[begin Data lines]

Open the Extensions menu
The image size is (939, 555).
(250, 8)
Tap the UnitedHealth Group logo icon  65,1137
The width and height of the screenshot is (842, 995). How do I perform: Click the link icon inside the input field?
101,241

[end Data lines]
[begin Data lines]

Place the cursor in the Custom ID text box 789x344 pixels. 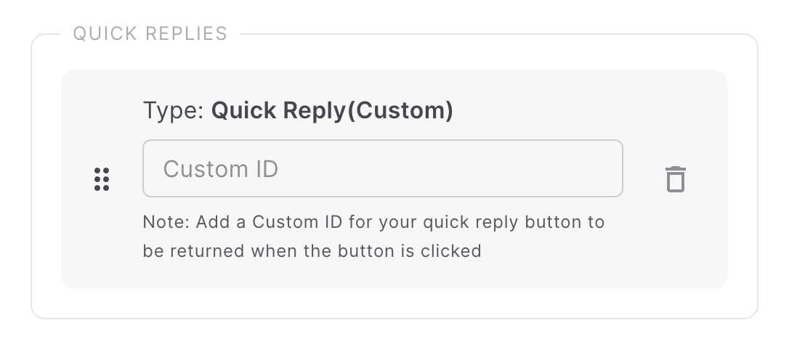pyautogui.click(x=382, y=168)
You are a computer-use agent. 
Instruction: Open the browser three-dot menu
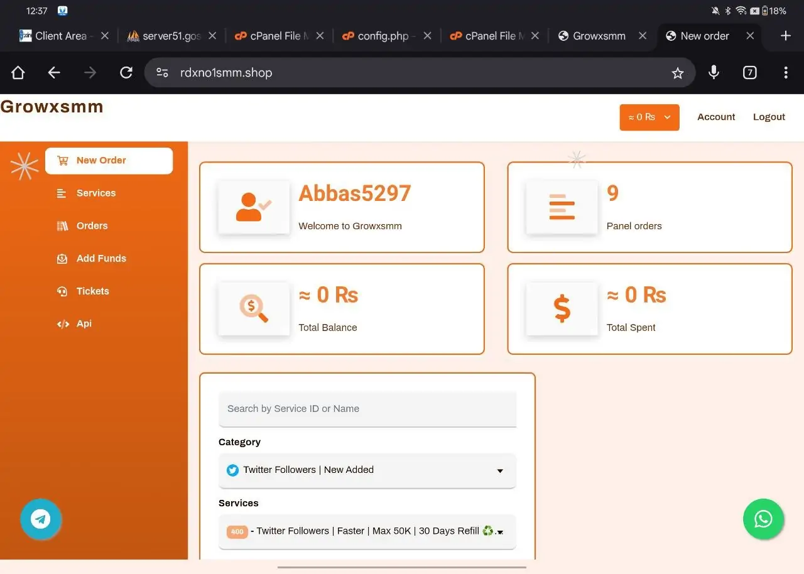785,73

[end Data lines]

Given request
Return each line above that contains the word "Open", copying every such line in full.

Task solution
Open the Extensions menu
Instruction: Open the browser three-dot menu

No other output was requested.